-- Opening Marker --

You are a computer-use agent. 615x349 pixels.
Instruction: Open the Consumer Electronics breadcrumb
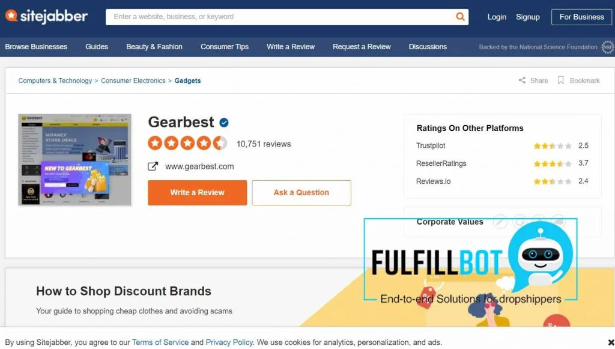[133, 80]
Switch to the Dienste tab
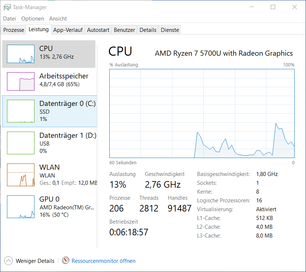This screenshot has height=272, width=306. [170, 30]
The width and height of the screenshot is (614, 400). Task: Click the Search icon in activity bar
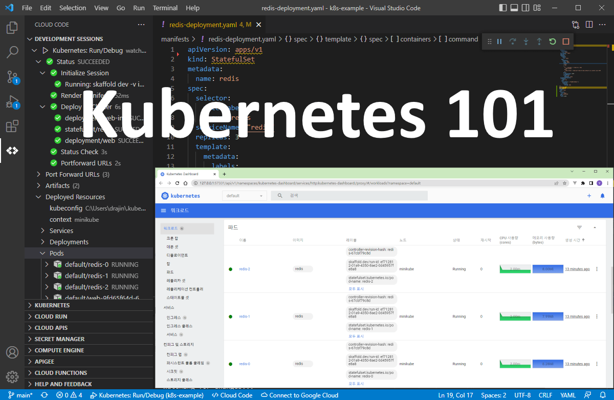pos(12,52)
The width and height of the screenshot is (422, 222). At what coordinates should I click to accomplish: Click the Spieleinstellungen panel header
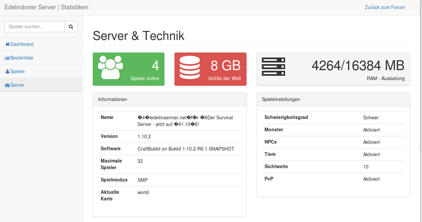tap(280, 99)
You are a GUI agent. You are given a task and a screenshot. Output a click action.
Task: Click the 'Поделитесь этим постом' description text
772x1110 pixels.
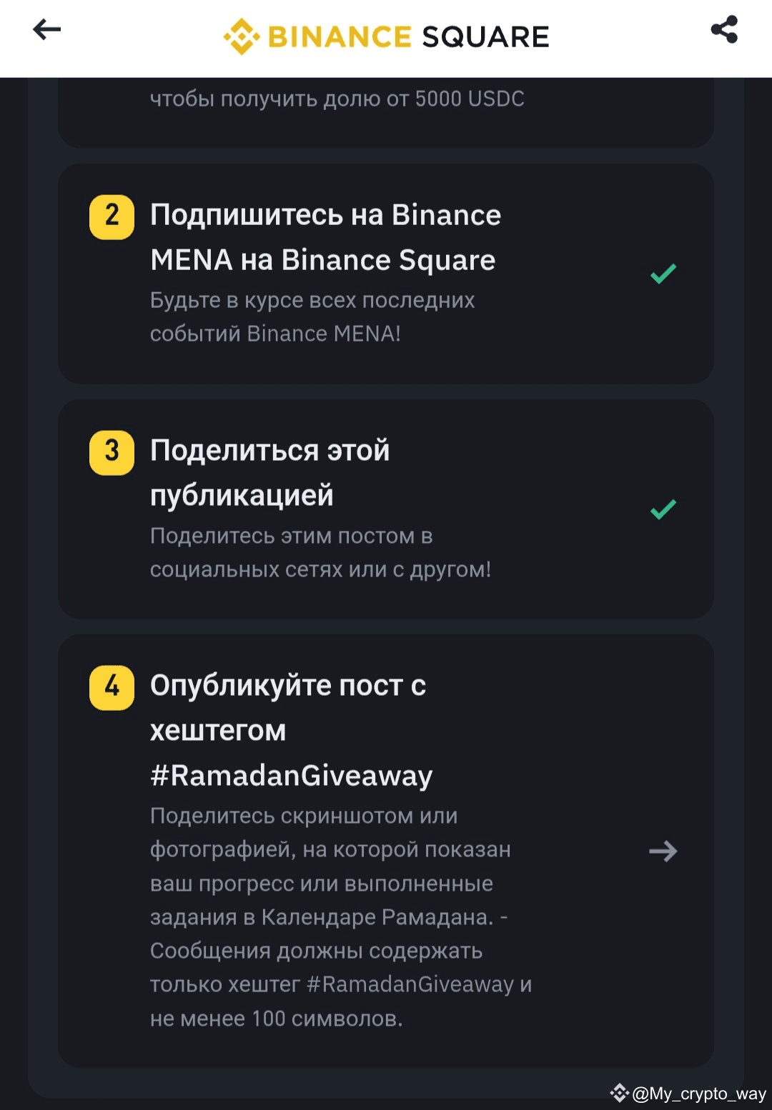320,552
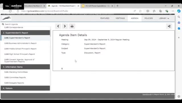
Task: Open sidebar settings gear
Action: tap(179, 96)
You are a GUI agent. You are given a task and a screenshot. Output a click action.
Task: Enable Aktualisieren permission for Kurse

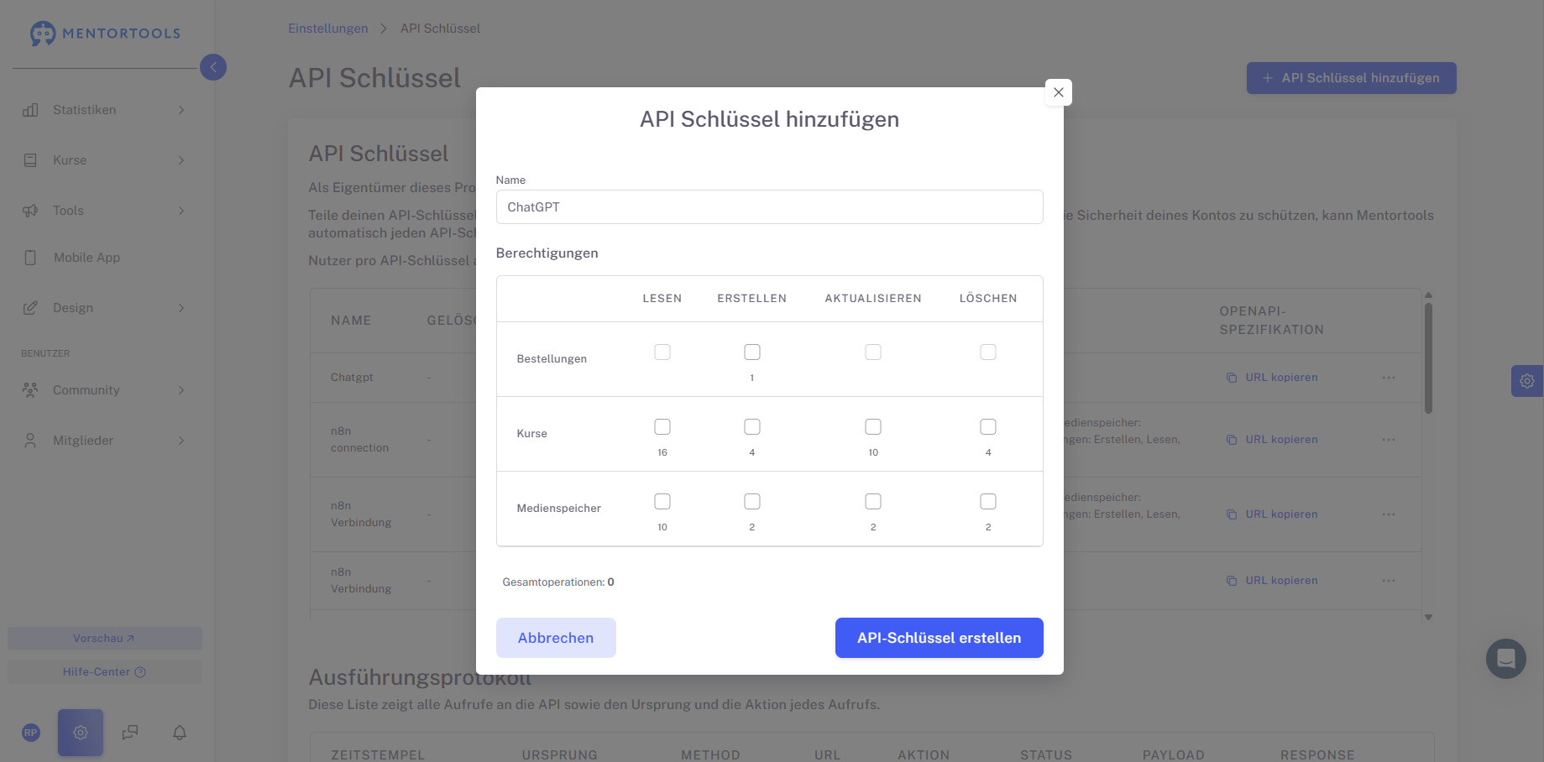click(x=873, y=427)
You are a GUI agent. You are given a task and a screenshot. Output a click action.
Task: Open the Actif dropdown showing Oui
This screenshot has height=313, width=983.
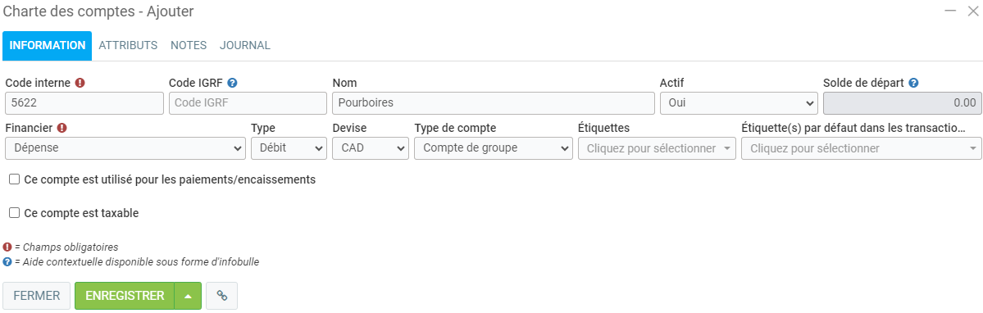[x=740, y=103]
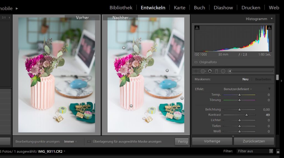Open the Effekt preset dropdown

tap(238, 89)
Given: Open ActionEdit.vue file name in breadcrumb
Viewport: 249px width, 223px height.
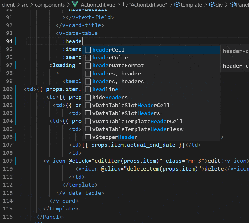Looking at the screenshot, I should (x=97, y=5).
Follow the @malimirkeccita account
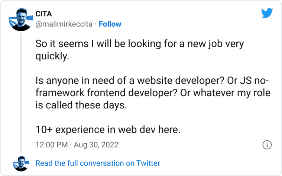282x176 pixels. [110, 24]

-- Closing Marker --

| HOW TO COMPLETE THIS TASK |
With the pictures left aside, write out all of the records above exactly.

| ANSWER SPACE |
You are a computer-use agent. 615x349 pixels.
Instruction: Open the Consumer Electronics breadcrumb
[133, 80]
Switch to the Dienste tab
This screenshot has height=272, width=306. [170, 30]
The width and height of the screenshot is (614, 400). Task: Click the Search icon in activity bar
pos(12,52)
The width and height of the screenshot is (422, 222). At what coordinates should I click to accomplish: Click the Spieleinstellungen panel header
tap(280, 99)
You are a GUI agent. You are given a task and a screenshot. Output a click action.
Task: Click the 'Поделитесь этим постом' description text
772x1110 pixels.
320,552
Task: Open sidebar settings gear
Action: tap(179, 96)
You are a GUI agent. You are given a task and a screenshot. Output a click action.
Task: Enable Aktualisieren permission for Kurse

click(x=873, y=427)
You are a GUI agent. You are given a task and a screenshot. Output a click action.
Task: Open the Actif dropdown showing Oui
This screenshot has height=313, width=983.
[x=740, y=103]
Open the Effekt preset dropdown

tap(238, 89)
Given: Open ActionEdit.vue file name in breadcrumb
Viewport: 249px width, 223px height.
Looking at the screenshot, I should (x=97, y=5).
Follow the @malimirkeccita account
282x176 pixels. [110, 24]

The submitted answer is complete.